CRÔNICAS BONAERENSES (93º dia) - Tenho medo de androides

Antes eu fazia assim: chegava a um restaurante, café ou pub, dava uma lida rápida na carta, pedia a comida. Quando esta chegava, degustava soberbamente da mesma quentinha e apetitosa. Agora, tudo mudou.

Chego ao restaurante, café ou pub e pergunto a senha do wi-fi. Assim, me conecto ao fecebook e faço check-in do lugar onde estou no foursquare. Dou uma lida demorada na carta, enquanto falo com meus amigos através do whatsapp. Peço a comida. Fico chateando pelo messenger do facebook, confiro dicas do lugar no foursquare e sigo conversando por whatsapp. A comida aterrissa na mesa, fumegante, saborosa ao olhar. Eu tiro uma, duas, três, vinte fotos... mando a foto através de mensagem pra alguém, posto a foto no facebook, aguardo os comentários, sigo conversando pelo whatsapp. Depois de tudo isto, aí sim, saboreio uma comida fria e insípida.

Tudo começou quando eu comprei meu chipe de celular da Personal aqui em Buenos Aires. Comprei numa banquinha de rua de um chinês que vendia celulares, dvd’s, cd’s, cabos, adaptadores, carregadores e, entre outras coisas, chipes de celular! Gostei do número, testei... tudo ótimo! Cinco dias depois, meu celular simplesmente apagou e não ligou mais.

* * * * * * * * *

__Tarefa 1__. Cite da crônica, sem mudar nada, o trecho que começa em "Antes eu fazia" e vai até "fria e insípida.", incluindo essas palavras.
__Tarefa 2__.
Responda com base na crônica:
(a) Agora, qual é a primeira coisa que se pergunta ao chegar ao restaurante, café ou pub?
(b) Em que cidade foi comprado o chip de celular da Personal?
(c) Quantos dias depois da compra o celular apagou?
__Tarefa 3__. Dê seguimento à crônica sobre o medo de androides a partir da última frase mostrada.

* * * * * * * * *

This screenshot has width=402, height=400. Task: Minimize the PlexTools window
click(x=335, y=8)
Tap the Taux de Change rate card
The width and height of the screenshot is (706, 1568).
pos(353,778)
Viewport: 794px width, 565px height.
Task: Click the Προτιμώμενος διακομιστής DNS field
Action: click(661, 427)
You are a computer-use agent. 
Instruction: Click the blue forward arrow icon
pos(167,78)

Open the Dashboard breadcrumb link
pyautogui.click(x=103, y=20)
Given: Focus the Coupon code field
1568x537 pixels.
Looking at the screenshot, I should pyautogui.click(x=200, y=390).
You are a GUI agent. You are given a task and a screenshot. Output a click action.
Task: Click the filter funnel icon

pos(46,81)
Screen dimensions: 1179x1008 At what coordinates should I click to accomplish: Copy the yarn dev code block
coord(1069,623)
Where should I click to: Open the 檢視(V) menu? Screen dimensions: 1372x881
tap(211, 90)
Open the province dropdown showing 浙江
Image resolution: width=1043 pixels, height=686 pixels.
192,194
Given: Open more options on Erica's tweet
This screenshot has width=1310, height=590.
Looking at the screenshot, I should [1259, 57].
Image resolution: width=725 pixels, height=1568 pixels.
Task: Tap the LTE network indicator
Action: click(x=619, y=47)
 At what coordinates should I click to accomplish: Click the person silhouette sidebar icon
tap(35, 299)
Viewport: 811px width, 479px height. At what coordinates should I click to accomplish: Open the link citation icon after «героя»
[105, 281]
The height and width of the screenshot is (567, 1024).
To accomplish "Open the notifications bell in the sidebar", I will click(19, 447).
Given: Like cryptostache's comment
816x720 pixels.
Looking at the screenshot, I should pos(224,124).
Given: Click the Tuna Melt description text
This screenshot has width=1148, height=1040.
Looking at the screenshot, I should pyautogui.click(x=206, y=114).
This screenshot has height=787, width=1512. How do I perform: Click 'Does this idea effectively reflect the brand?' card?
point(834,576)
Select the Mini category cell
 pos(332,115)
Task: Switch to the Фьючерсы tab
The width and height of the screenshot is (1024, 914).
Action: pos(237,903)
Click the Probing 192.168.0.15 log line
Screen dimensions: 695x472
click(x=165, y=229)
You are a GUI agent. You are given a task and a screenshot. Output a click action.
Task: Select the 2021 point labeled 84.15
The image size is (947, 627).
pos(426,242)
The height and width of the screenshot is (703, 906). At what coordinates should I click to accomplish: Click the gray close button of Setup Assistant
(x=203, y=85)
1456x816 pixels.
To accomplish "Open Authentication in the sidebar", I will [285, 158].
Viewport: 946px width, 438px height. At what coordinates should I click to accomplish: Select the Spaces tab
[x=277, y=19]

* * * * * * * * *

__Resposta 1__.
Antes eu fazia assim: chegava a um restaurante, café ou pub, dava uma lida rápida na carta, pedia a comida. Quando esta chegava, degustava soberbamente da mesma quentinha e apetitosa. Agora, tudo mudou.

Chego ao restaurante, café ou pub e pergunto a senha do wi-fi. Assim, me conecto ao fecebook e faço check-in do lugar onde estou no foursquare. Dou uma lida demorada na carta, enquanto falo com meus amigos através do whatsapp. Peço a comida. Fico chateando pelo messenger do facebook, confiro dicas do lugar no foursquare e sigo conversando por whatsapp. A comida aterrissa na mesa, fumegante, saborosa ao olhar. Eu tiro uma, duas, três, vinte fotos... mando a foto através de mensagem pra alguém, posto a foto no facebook, aguardo os comentários, sigo conversando pelo whatsapp. Depois de tudo isto, aí sim, saboreio uma comida fria e insípida.

__Resposta 2__.
(a) A senha do wi-fi.
(b) Em Buenos Aires.
(c) Cinco dias depois.

__Resposta 3__.
Longe de mim querer incriminar o pobre vendedor de rua. Levei o celular numa lojinha pequena que tinha um luminoso piscante escrito simplesmente “celulares”. Era igual à banca de rua do chinês, só que não era uma banca, era uma lojinha. Mas o dono era igualmente chinês, coisa comum em Buenos Aires. Eu pedi um celular barato, que somente mandasse mensagem e fizesse chamadas, mas que tivesse whatsapp. Eu não sabia o que era whatsapp, mas a minha amiga Andressa vivia me falando da necessidade latente de ter o tal de whatsapp (que se diz assim: uátisap). Ela vivia repetindo “Fábio, tu precisa ter whatsapp aqui, tu vai gastar menos, vai economizar muito, precisa do whatsapp”. Cheguei a suspeitar que ela trabalhava para a empresa do whatsapp. Bom, o celular com whatsapp era um pouco mais caro, mas nada muito longe de 100 reais. Pois bem, disse ao “chino” que amanhã voltava com a grana.

Qual não foi minha surpresa que, no outro dia, o celular este já havia sido vendido. O que ele tinha para me oferece agora – sabendo da minha latente necessidade pelo maldito whatsapp – era um androide. Eu não queria um robô, eu queria um celular. Mas comprei o maldito androide por quase três vezes mais que o outro celular.

Fui adicionando aplicativos, conversando por whatsapp, tirando fotos de tudo que via, até que me tornei aquilo que eu mais odiava. Um destes tipos que pretere o celular ao mundo a sua volta. Até perdi um gol da Argentina um dia porque estava mexendo no celular, batendo papo por whatsapp.

Ao menos tem sido uma boa companhia para quando saio sozinho. Sento, peço um chope e fico conversando com meus amigos por facebook, whatsapp, mensagem... estejam em qualquer lugar do mundo, não estou sozinho naquele bar. Pode parecer que sim,mas não estou. Tenho o tal whatsapp.

Mas uma coisa jamais farei: estar com o celular na mão quando estou com alguém. Deixo no bolso. Nada neste mundo vai substituir um olhar, um sorriso, uma conversa sobre futebol, política, manifestações, etc.. ao redor de uma mesa repleta de chopes, salames, queijos e presuntos ao som de muitas risadas ao vivo. Nada. Nem o maldito whatsapp...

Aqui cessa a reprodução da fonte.